Dating a dinosaur bone dating united arab emirates for
Soft tissue and proteins have been reported in at least one of these specimens.
The abundance of fossil material has allowed significant research into many aspects of its biology, including life history and biomechanics.
Like many bipedal dinosaurs, Tyrannosaurus rex was historically depicted as a 'living tripod', with the body at 45 degrees or less from the vertical and the tail dragging along the ground, similar to a kangaroo.
This concept dates from Joseph Leidy's 1865 reconstruction of Hadrosaurus, the first to depict a dinosaur in a bipedal posture.
In contrast the hind limbs were among the longest in proportion to body size of any theropod.
The tail was heavy and long, sometimes containing over forty vertebrae, in order to balance the massive head and torso.
The tip of the upper jaw was U-shaped (most non-tyrannosauroid carnivores had V-shaped upper jaws), which increased the amount of tissue and bone a tyrannosaur could rip out with one bite, although it also increased the stresses on the front teeth.
The premaxillary teeth at the front of the upper jaw were closely packed, D-shaped in cross-section, had reinforcing ridges on the rear surface, were incisiform (their tips were chisel-like blades) and curved backwards.
The remaining teeth were robust, like "lethal bananas" rather than daggers; more widely spaced and also had reinforcing ridges.
Those in the upper jaw were larger than those in all but the rear of the lower jaw.

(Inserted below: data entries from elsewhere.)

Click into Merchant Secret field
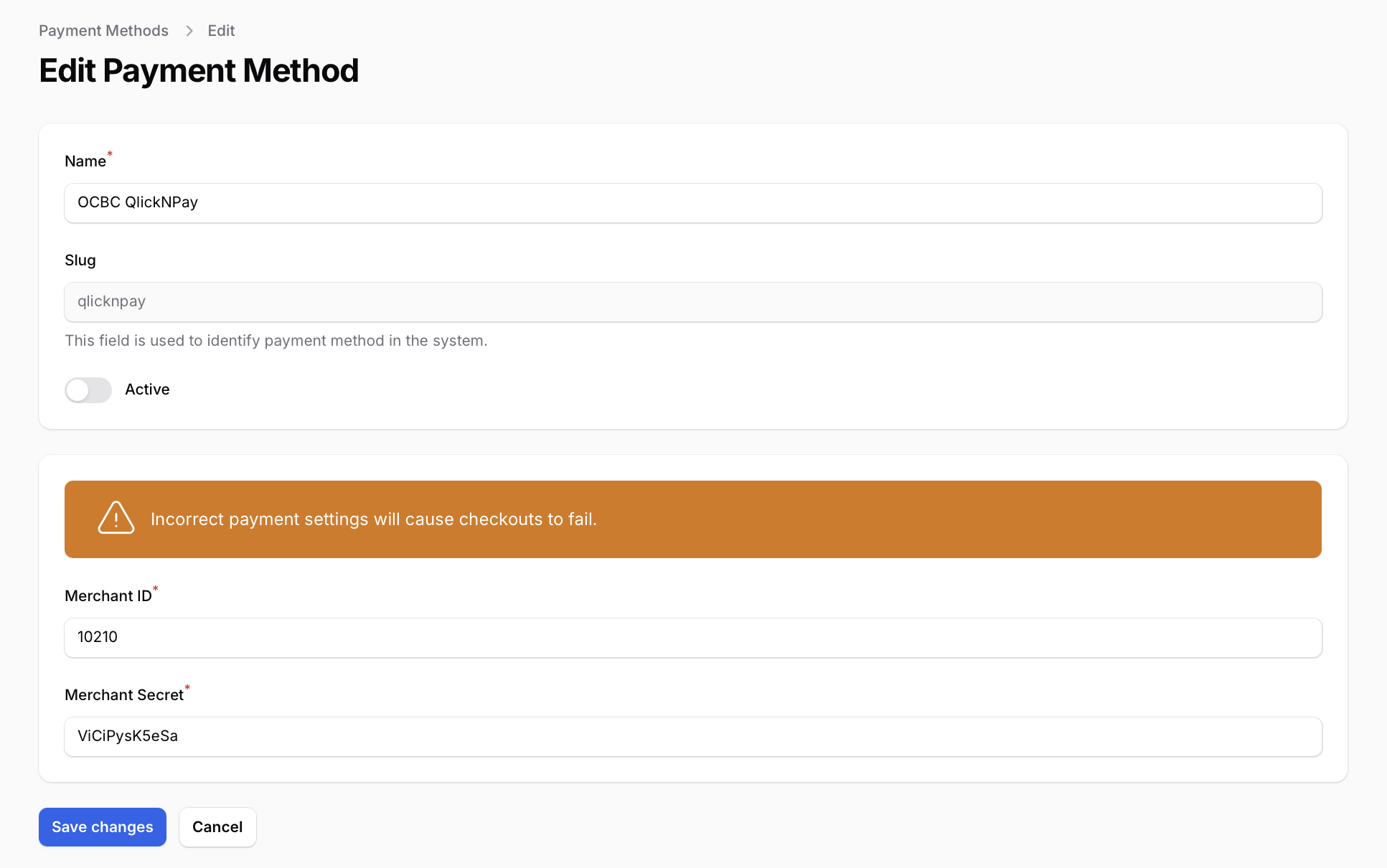 [692, 737]
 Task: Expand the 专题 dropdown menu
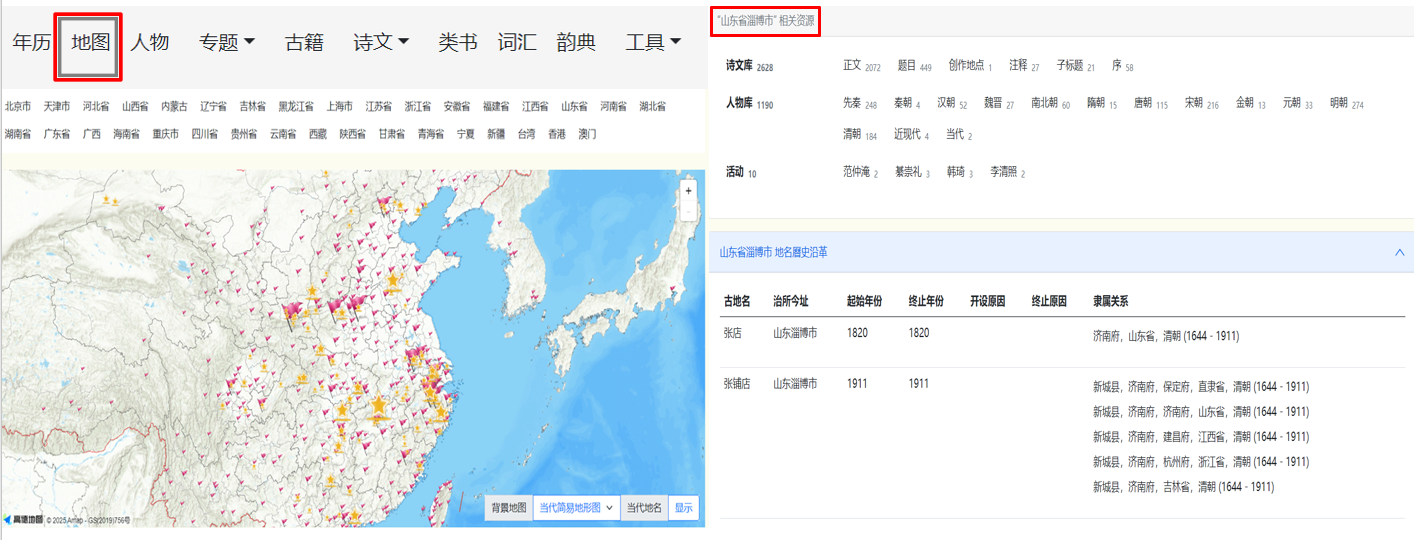[x=227, y=42]
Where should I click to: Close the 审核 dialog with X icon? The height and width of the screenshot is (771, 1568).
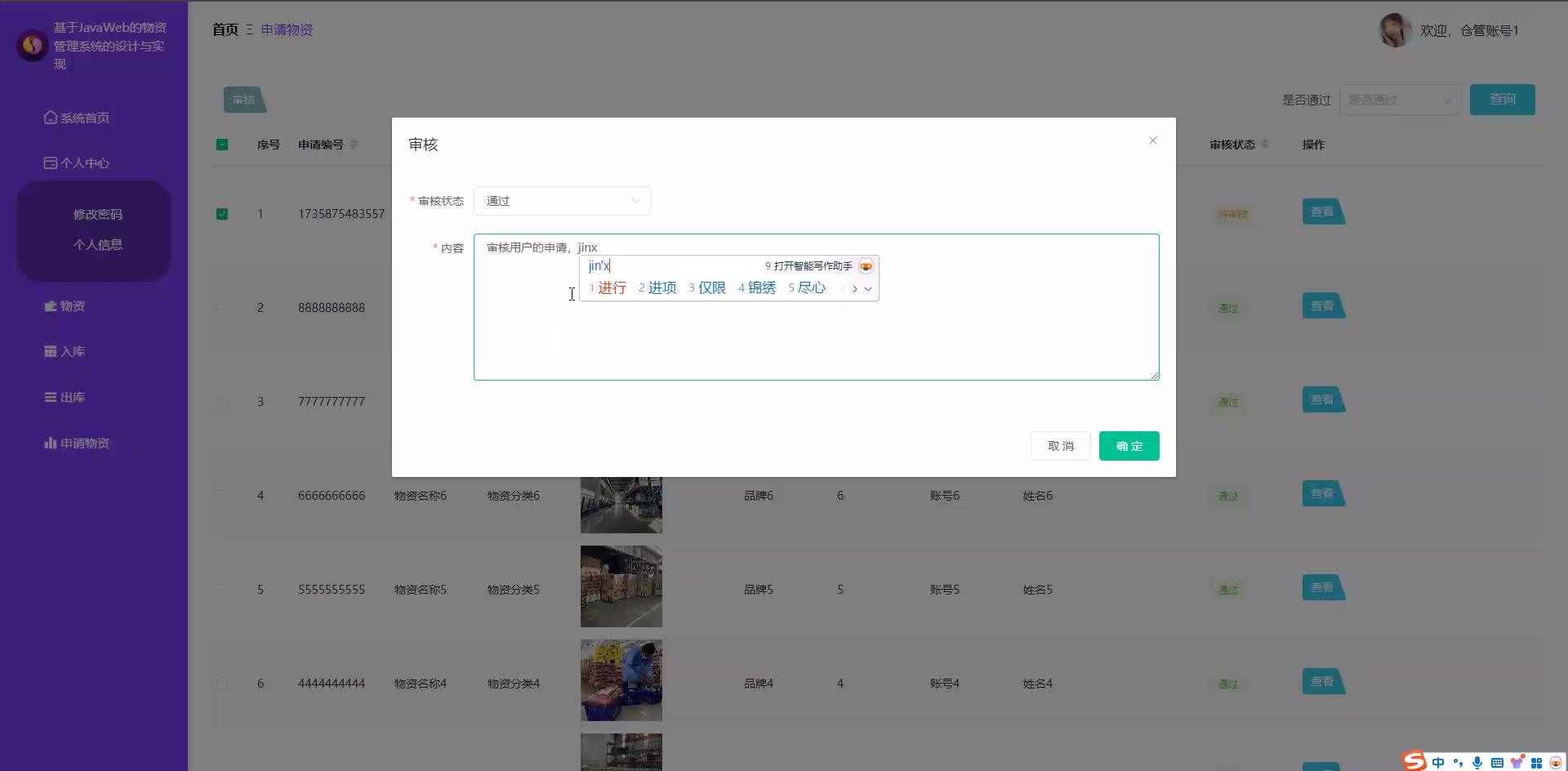coord(1152,140)
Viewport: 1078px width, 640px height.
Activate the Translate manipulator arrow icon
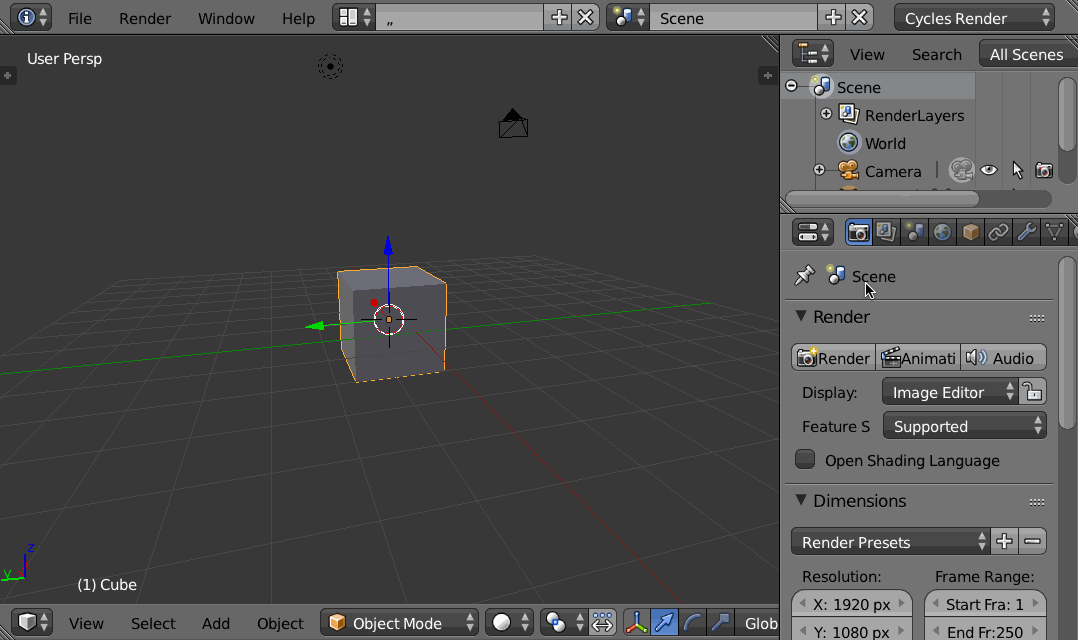tap(664, 622)
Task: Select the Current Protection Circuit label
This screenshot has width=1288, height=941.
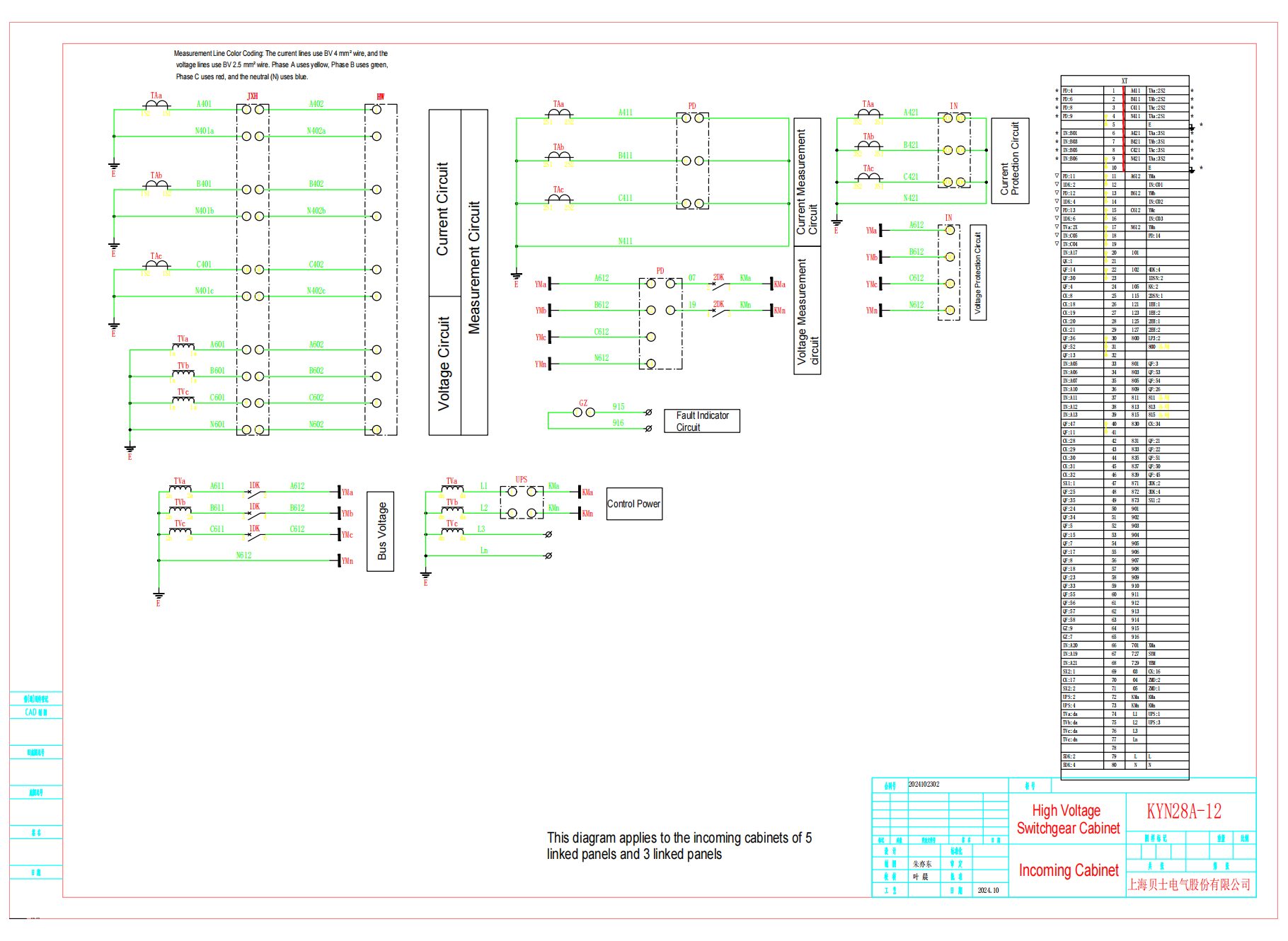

The largest found so far is estimated to have been 30 centimetres (12 in) long including the root when the animal was alive, making it the largest tooth of any carnivorous dinosaur.
To compensate for the immense bulk of the animal, many bones throughout the skeleton were hollow, reducing its weight without significant loss of strength.
Large fenestrae (openings) in the skull reduced weight and provided areas for muscle attachment, as in all carnivorous theropods.